Items from a dataset
* * * * * * *
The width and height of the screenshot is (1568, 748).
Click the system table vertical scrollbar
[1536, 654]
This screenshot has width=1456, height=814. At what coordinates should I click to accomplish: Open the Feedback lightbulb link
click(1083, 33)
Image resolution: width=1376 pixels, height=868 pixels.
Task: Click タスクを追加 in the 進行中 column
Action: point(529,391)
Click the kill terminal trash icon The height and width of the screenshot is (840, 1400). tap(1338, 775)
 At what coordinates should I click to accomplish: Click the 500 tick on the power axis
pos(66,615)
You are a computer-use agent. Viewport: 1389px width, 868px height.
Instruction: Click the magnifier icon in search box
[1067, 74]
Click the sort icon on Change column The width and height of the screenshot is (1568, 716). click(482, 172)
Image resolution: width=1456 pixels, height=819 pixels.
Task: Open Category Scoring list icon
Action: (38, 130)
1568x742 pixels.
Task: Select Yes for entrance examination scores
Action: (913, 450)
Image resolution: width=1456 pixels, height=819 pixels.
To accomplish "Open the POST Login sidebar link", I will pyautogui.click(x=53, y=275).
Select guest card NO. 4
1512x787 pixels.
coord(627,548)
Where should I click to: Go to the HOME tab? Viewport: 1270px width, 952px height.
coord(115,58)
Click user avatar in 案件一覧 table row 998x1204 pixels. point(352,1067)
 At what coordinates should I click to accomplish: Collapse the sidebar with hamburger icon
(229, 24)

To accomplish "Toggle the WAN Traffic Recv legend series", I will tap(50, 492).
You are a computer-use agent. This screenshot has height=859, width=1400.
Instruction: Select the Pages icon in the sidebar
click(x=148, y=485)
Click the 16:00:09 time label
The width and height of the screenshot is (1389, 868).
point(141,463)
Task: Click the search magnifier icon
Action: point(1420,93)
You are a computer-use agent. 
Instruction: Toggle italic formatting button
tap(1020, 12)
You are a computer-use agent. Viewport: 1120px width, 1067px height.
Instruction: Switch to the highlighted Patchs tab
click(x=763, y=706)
* * * * * * *
#### REQUIREMENT
Extract the data exactly as given.

#### RESPONSE TO THIS EXERCISE
The width and height of the screenshot is (1568, 748).
Click the system table vertical scrollbar
[1536, 654]
This screenshot has width=1456, height=814. At what coordinates should I click to accomplish: Open the Feedback lightbulb link
click(1083, 33)
Image resolution: width=1376 pixels, height=868 pixels.
Task: Click タスクを追加 in the 進行中 column
Action: point(529,391)
Click the kill terminal trash icon The height and width of the screenshot is (840, 1400). tap(1338, 775)
 At what coordinates should I click to accomplish: Click the 500 tick on the power axis
pos(66,615)
You are a computer-use agent. Viewport: 1389px width, 868px height.
Instruction: Click the magnifier icon in search box
[1067, 74]
Click the sort icon on Change column The width and height of the screenshot is (1568, 716). click(482, 172)
Image resolution: width=1456 pixels, height=819 pixels.
Task: Open Category Scoring list icon
Action: (38, 130)
1568x742 pixels.
Task: Select Yes for entrance examination scores
Action: (913, 450)
Image resolution: width=1456 pixels, height=819 pixels.
To accomplish "Open the POST Login sidebar link", I will pyautogui.click(x=53, y=275).
Select guest card NO. 4
1512x787 pixels.
coord(627,548)
Where should I click to: Go to the HOME tab? Viewport: 1270px width, 952px height.
coord(115,58)
Click user avatar in 案件一覧 table row 998x1204 pixels. point(352,1067)
 At what coordinates should I click to accomplish: Collapse the sidebar with hamburger icon
(229, 24)

To accomplish "Toggle the WAN Traffic Recv legend series", I will tap(50, 492).
You are a computer-use agent. This screenshot has height=859, width=1400.
Instruction: Select the Pages icon in the sidebar
click(x=148, y=485)
Click the 16:00:09 time label
The width and height of the screenshot is (1389, 868).
point(141,463)
Task: Click the search magnifier icon
Action: point(1420,93)
You are a computer-use agent. 
Instruction: Toggle italic formatting button
tap(1020, 12)
You are a computer-use agent. Viewport: 1120px width, 1067px height.
Instruction: Switch to the highlighted Patchs tab
click(x=763, y=706)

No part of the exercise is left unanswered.